Task description: From the entries below, copy exactly the lines from the one that contains "You are a computer-use agent. Image resolution: width=698" through the one that contains "The image size is (1568, 723).", both included, and only those.

Data extract:
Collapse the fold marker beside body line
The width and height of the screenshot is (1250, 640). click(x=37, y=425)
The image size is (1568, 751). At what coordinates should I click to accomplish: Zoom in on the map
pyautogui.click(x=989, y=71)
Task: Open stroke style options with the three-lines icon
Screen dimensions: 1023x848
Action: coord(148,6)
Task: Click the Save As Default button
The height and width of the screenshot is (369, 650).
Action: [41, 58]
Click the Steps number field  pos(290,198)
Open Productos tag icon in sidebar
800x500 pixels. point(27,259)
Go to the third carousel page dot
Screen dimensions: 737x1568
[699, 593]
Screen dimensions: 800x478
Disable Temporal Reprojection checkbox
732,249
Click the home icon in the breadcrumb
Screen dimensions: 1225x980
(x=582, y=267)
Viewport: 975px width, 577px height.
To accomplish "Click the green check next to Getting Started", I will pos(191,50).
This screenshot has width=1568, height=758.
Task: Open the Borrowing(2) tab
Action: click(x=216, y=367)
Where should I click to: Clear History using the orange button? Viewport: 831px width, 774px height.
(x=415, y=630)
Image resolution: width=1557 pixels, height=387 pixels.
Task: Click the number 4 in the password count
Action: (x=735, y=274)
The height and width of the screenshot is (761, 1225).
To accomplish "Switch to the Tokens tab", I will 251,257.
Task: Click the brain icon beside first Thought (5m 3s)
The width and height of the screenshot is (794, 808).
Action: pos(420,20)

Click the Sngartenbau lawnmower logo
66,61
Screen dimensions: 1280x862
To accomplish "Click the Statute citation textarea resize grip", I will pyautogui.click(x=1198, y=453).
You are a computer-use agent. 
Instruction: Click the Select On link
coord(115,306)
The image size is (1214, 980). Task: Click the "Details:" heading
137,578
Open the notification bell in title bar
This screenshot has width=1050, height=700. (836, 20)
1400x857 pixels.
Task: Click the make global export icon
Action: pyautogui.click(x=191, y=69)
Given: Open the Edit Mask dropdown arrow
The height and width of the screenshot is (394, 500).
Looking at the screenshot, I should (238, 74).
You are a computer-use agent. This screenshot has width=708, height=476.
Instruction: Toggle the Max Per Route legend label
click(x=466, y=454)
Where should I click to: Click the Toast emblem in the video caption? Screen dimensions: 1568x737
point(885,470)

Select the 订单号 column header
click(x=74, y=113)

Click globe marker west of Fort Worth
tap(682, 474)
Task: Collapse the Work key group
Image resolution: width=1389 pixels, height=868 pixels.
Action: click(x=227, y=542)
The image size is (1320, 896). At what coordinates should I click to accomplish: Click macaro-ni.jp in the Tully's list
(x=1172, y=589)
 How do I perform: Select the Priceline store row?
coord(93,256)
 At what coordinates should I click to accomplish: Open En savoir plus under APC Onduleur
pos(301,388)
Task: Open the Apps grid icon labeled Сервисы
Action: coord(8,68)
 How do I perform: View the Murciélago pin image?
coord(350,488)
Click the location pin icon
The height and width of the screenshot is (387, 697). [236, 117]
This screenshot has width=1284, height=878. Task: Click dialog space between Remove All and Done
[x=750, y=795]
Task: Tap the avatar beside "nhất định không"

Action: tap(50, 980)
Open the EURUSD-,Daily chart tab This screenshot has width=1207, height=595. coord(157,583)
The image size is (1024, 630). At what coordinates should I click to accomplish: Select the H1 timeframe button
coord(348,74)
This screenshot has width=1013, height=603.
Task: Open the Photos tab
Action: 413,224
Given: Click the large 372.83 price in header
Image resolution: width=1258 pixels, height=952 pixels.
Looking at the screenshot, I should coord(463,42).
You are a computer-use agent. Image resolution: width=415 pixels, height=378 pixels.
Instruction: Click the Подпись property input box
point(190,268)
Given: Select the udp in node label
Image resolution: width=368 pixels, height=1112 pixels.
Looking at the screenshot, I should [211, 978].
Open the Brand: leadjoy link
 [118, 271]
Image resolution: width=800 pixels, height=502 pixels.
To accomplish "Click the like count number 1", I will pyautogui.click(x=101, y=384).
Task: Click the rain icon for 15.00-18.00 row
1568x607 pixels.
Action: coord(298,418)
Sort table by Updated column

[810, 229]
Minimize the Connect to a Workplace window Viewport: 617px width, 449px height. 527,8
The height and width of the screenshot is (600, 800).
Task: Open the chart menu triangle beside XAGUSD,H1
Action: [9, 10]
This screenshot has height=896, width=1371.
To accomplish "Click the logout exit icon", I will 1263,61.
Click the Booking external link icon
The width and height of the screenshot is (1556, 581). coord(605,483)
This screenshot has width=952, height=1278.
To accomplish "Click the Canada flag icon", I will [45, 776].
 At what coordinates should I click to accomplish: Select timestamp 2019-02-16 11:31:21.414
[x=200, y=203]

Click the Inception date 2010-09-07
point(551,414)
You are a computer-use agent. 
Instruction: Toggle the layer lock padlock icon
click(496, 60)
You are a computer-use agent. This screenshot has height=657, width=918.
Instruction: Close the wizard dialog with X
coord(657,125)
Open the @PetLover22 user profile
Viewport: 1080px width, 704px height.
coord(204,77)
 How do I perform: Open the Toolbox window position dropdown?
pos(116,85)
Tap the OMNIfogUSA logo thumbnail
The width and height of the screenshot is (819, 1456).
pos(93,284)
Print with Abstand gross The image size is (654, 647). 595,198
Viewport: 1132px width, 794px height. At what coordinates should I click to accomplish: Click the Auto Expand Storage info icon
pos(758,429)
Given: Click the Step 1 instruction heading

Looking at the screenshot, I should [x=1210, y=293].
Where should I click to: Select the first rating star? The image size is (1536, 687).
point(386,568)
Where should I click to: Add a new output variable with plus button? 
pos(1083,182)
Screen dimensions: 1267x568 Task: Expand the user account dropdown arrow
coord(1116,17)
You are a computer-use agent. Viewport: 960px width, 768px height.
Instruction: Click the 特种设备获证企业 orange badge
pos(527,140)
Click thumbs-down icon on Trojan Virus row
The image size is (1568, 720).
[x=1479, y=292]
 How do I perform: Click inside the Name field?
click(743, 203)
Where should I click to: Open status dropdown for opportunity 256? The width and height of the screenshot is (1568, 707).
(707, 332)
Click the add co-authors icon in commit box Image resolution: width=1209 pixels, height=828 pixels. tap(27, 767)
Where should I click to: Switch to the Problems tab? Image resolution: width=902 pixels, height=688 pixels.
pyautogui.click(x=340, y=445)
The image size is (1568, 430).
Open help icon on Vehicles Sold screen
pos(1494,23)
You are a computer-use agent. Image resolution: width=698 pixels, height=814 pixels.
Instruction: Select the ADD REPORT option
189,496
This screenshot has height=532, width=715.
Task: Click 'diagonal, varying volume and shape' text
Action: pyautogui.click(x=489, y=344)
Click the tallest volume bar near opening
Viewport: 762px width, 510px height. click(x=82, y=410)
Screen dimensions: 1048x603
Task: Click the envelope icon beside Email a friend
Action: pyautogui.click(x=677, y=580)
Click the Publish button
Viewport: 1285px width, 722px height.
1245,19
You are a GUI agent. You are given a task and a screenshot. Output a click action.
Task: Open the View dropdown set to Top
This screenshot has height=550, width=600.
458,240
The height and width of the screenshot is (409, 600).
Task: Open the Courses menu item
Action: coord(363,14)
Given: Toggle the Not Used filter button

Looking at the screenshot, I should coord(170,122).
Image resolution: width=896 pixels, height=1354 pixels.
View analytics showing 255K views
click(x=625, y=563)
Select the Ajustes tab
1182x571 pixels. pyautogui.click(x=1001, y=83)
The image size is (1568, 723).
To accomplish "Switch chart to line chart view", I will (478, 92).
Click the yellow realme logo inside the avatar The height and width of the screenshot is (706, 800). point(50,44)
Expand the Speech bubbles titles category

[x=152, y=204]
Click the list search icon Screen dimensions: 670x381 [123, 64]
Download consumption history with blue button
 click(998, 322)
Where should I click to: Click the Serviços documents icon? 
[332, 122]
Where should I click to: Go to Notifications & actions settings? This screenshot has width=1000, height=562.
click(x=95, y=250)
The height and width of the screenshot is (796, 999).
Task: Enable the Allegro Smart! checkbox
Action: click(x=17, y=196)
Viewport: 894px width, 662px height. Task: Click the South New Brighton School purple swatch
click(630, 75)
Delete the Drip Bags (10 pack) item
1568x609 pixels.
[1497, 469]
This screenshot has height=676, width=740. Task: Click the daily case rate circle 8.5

Output:
You are a computer-use agent. Image resolution: width=698 pixels, height=814 pixels.
Instruction: Select the ADD REPORT option
189,496
This screenshot has height=532, width=715.
Task: Click 'diagonal, varying volume and shape' text
Action: pyautogui.click(x=489, y=344)
Click the tallest volume bar near opening
Viewport: 762px width, 510px height. click(x=82, y=410)
Screen dimensions: 1048x603
Task: Click the envelope icon beside Email a friend
Action: pyautogui.click(x=677, y=580)
Click the Publish button
Viewport: 1285px width, 722px height.
1245,19
You are a GUI agent. You are given a task and a screenshot. Output a click action.
Task: Open the View dropdown set to Top
This screenshot has height=550, width=600.
458,240
The height and width of the screenshot is (409, 600).
Task: Open the Courses menu item
Action: coord(363,14)
Given: Toggle the Not Used filter button

Looking at the screenshot, I should coord(170,122).
Image resolution: width=896 pixels, height=1354 pixels.
View analytics showing 255K views
click(x=625, y=563)
Select the Ajustes tab
1182x571 pixels. pyautogui.click(x=1001, y=83)
The image size is (1568, 723).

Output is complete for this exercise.